Now, if I had developed a survey that showed these kinds of results, I would be very skeptical about the reliability of any of my data. I can see only two possible scenarios here:
1. The survey’s respondents broadly can not be trusted to have answered these questions accurately.
2. The survey’s respondents provided unreliable data only for the question on incarceration and thus the rest of the study is fine.
Which of these sounds most plausible? Can you think of an interpretation other than #2 that would leave the general reliability of the survey intact despite the plainly nonsense results of the question on incarceration?
One possible criticism of what I’ve done here is that I’ve not subjected the NY Times or the CIA’s data to the same degree of skepticism as the study from The Lancet. I think that the CIA’s data on basic statistics like population size are very reliable and they’re widely used by reputable sources, so I think those numbers are trustworthy.

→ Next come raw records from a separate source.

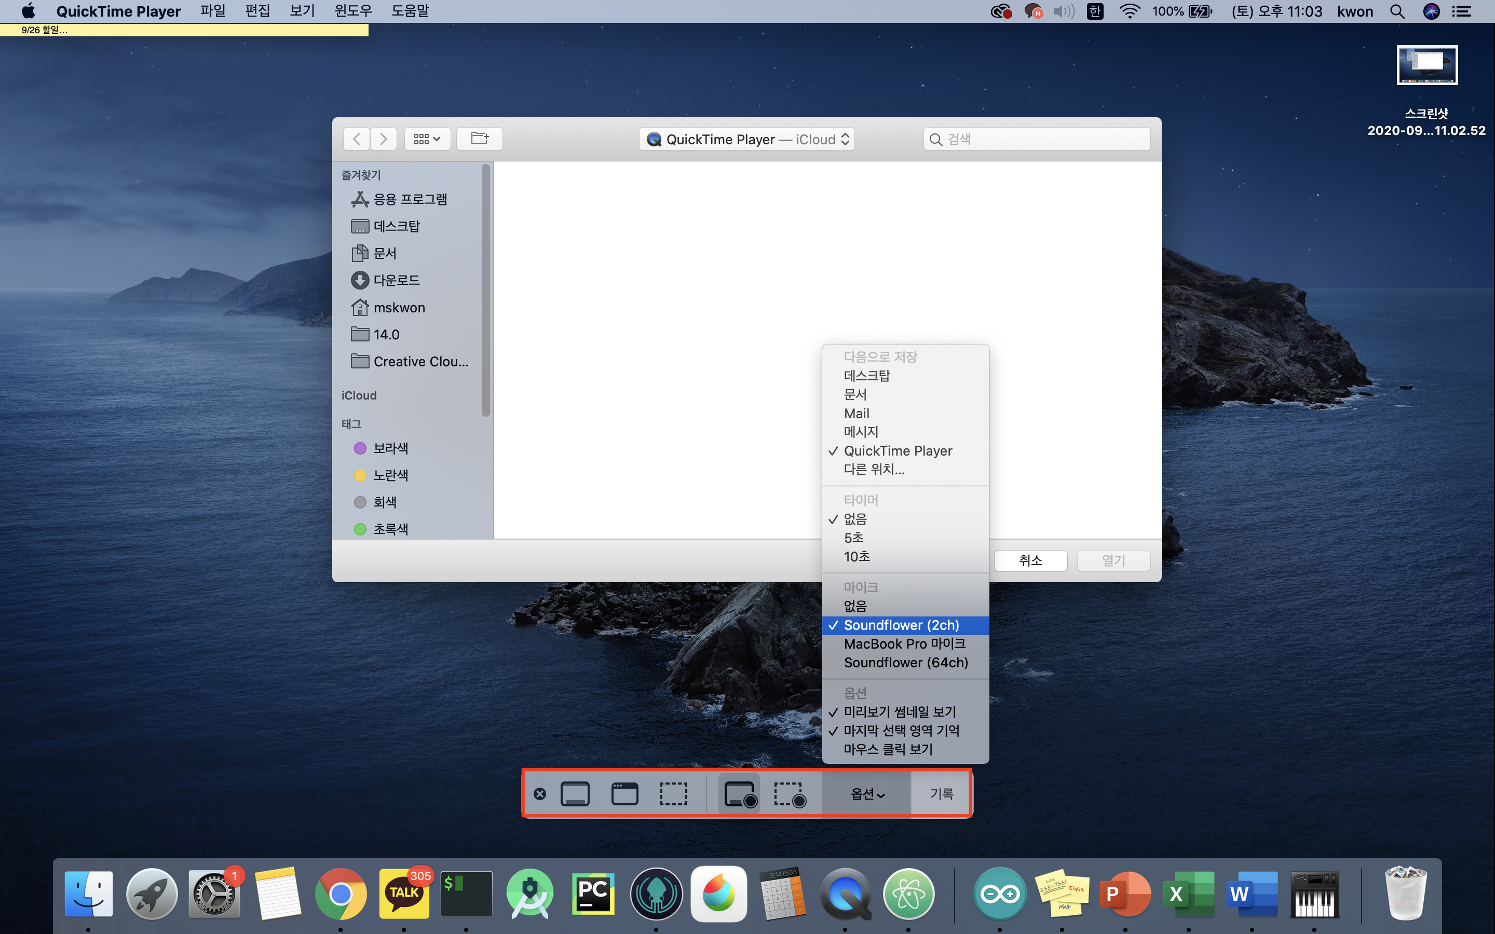The image size is (1495, 934).
Task: Select record entire screen icon
Action: click(x=739, y=794)
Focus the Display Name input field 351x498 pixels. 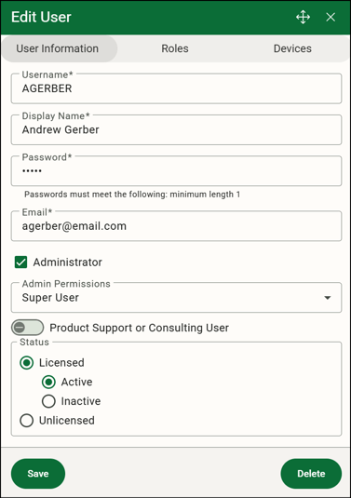pos(176,130)
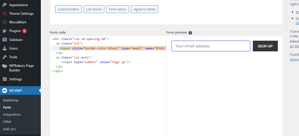Click the WPBakery Page Builder icon
Screen dimensions: 299x136
point(5,66)
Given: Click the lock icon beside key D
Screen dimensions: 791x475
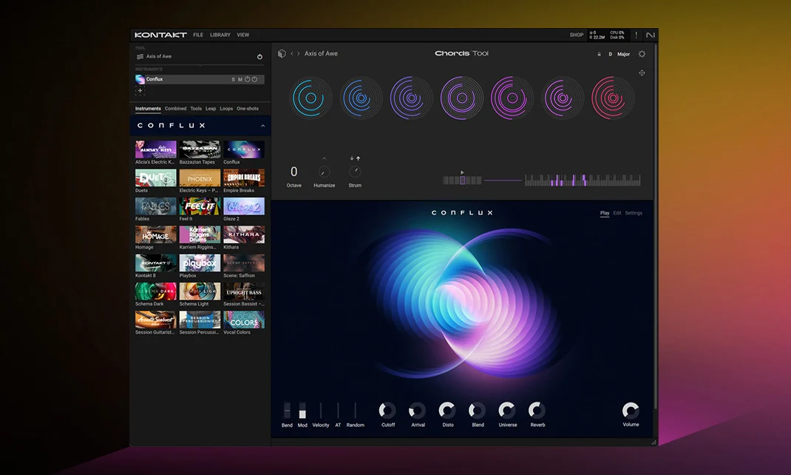Looking at the screenshot, I should (599, 54).
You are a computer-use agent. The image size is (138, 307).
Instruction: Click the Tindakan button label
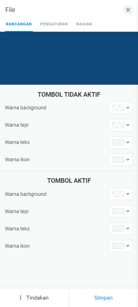(x=38, y=298)
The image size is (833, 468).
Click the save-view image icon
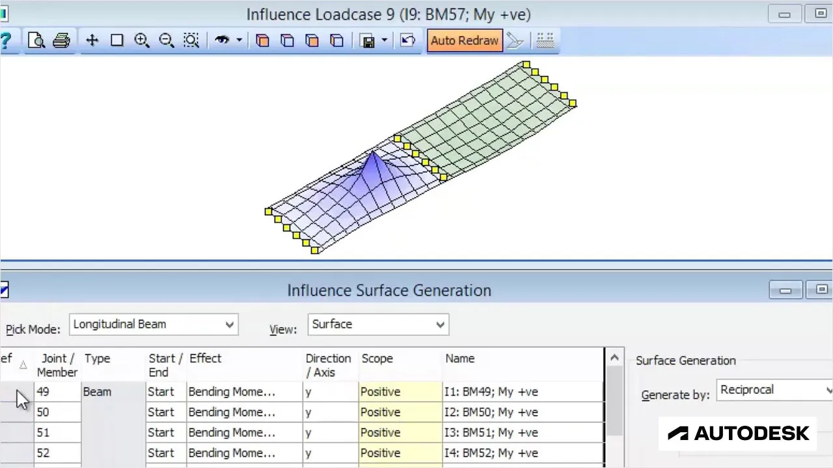[368, 40]
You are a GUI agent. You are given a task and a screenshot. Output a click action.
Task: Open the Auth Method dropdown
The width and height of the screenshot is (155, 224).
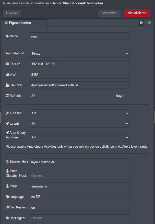[x=79, y=54]
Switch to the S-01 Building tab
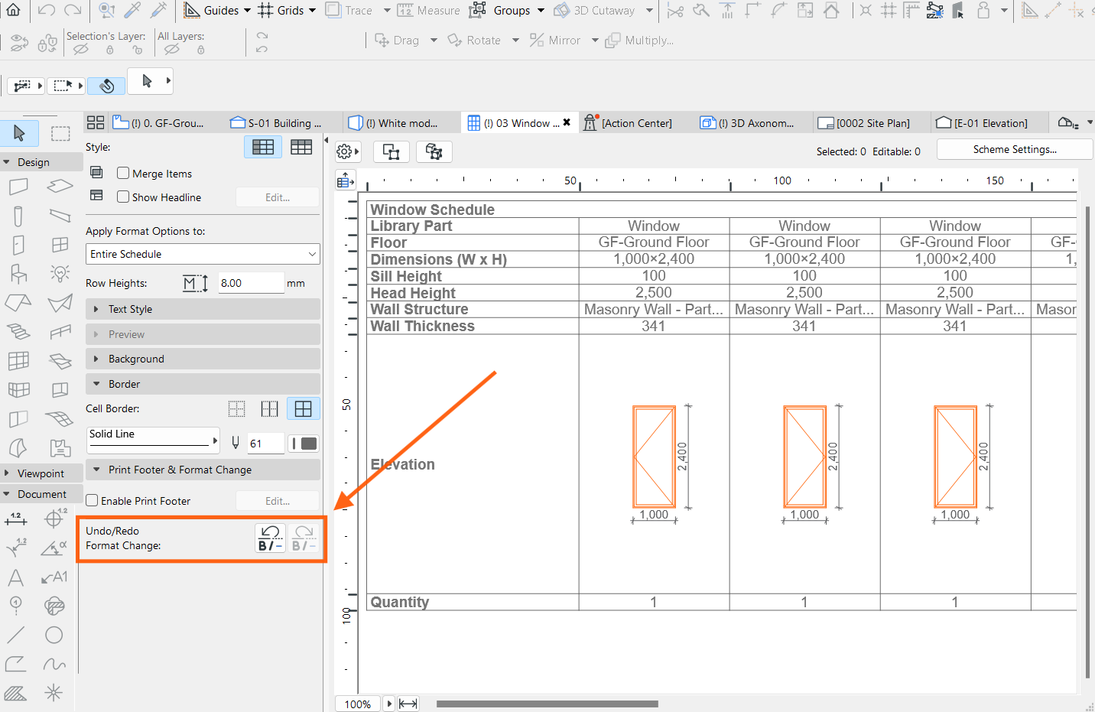 pyautogui.click(x=277, y=123)
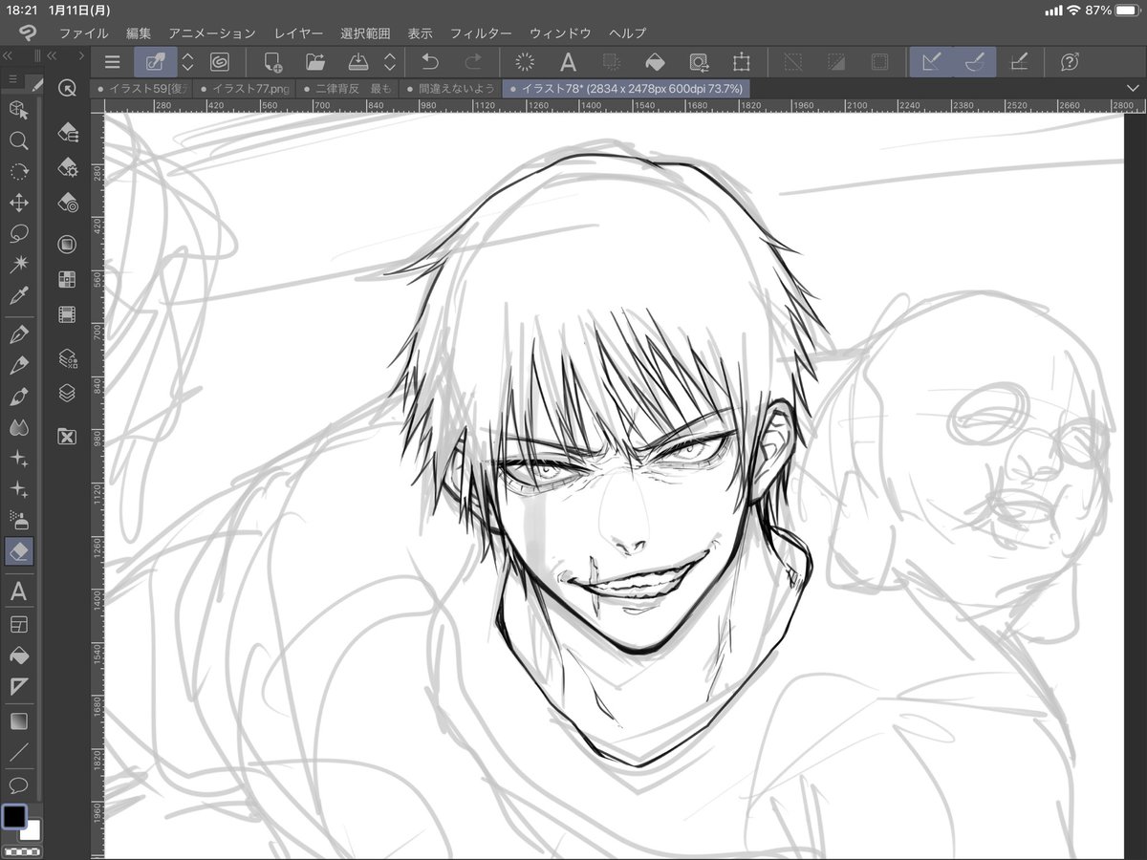This screenshot has height=860, width=1147.
Task: Click the Fill bucket icon in command bar
Action: pyautogui.click(x=655, y=63)
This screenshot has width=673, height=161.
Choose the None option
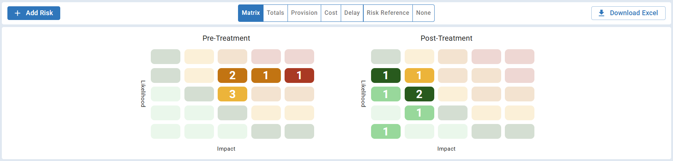tap(423, 13)
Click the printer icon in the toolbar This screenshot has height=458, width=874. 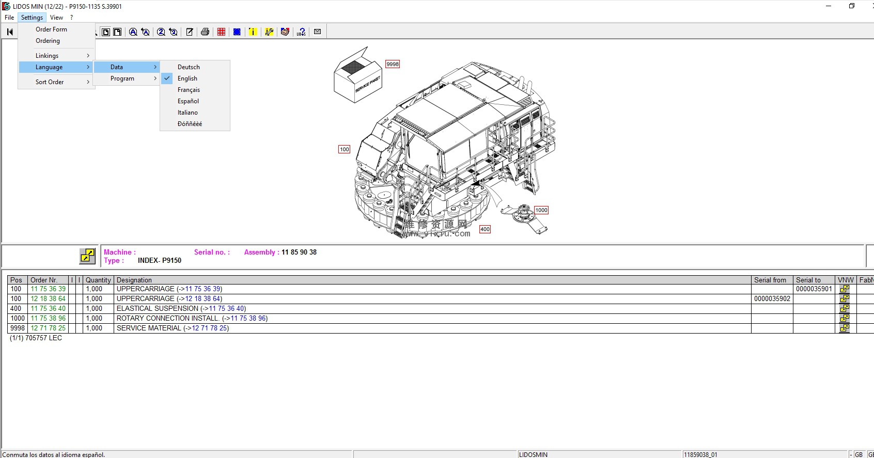[205, 32]
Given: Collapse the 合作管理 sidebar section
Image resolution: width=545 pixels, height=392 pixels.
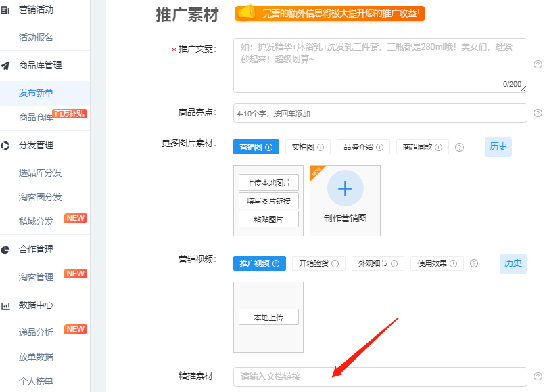Looking at the screenshot, I should [x=36, y=249].
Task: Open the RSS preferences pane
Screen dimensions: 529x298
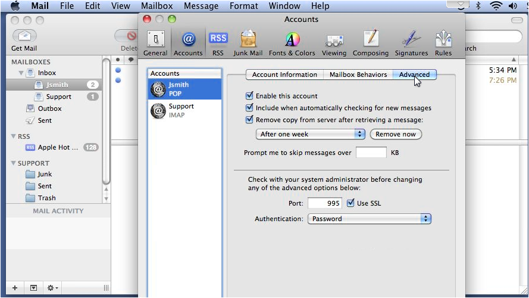Action: coord(218,44)
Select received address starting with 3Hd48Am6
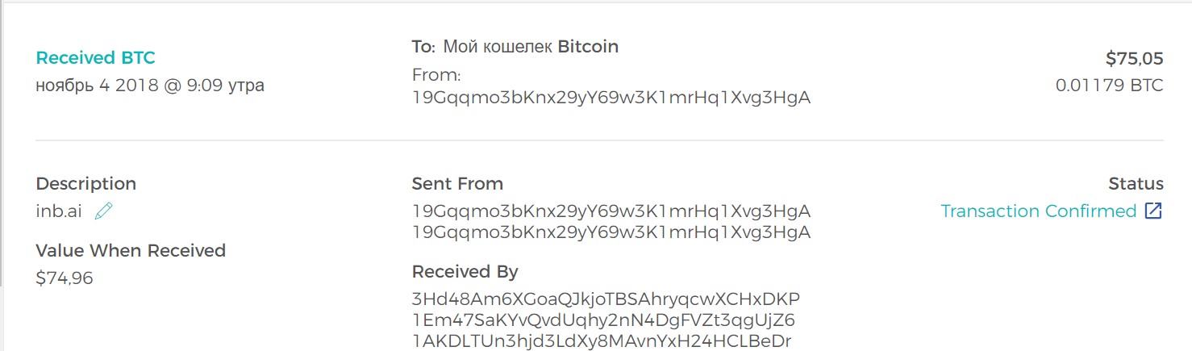Image resolution: width=1192 pixels, height=351 pixels. coord(606,299)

The NY Times does not list its data sources for its prison figures, so some degree of skepticism may be warranted on that end, and on top of that countries can not necessarily be trusted to accurately report their prison populations. That being said, while the numbers may not be entirely accurate, the degree to which they would have to be off in order for my conclusion to change is so drastic that I think they’re acceptable for the purpose I’ve used them for.
I think I’ve demonstrated that this study is in general probably not very trustworthy. The responses to the question about incarceration are just so implausible that it seems to throw the entire thing into question. And yet the results were reported as fact by just about all of the major media organisations (in addition to a number of smaller ones).
Most of the articles on this topic link it to the tragic gang rape and murder of a young woman on a bus in India earlier this year, despite the fact that India was not among the countries surveyed. The statistic that 1/4 of all Asian men are rapists has now entered the collective knowledge and now contributes to North Americans’ understanding of Asian culture in general (and will almost certainly be linked to India specificially) despite the fact that there’s very good reason to believe that it’s not accurate. Even the simplest of skepticism about the study, just a little bit of looking into its numbers, would easily have shown that it could not be trusted. And yet not one media organisation went to that effort, so now a lot of people believe something that probably isn’t true.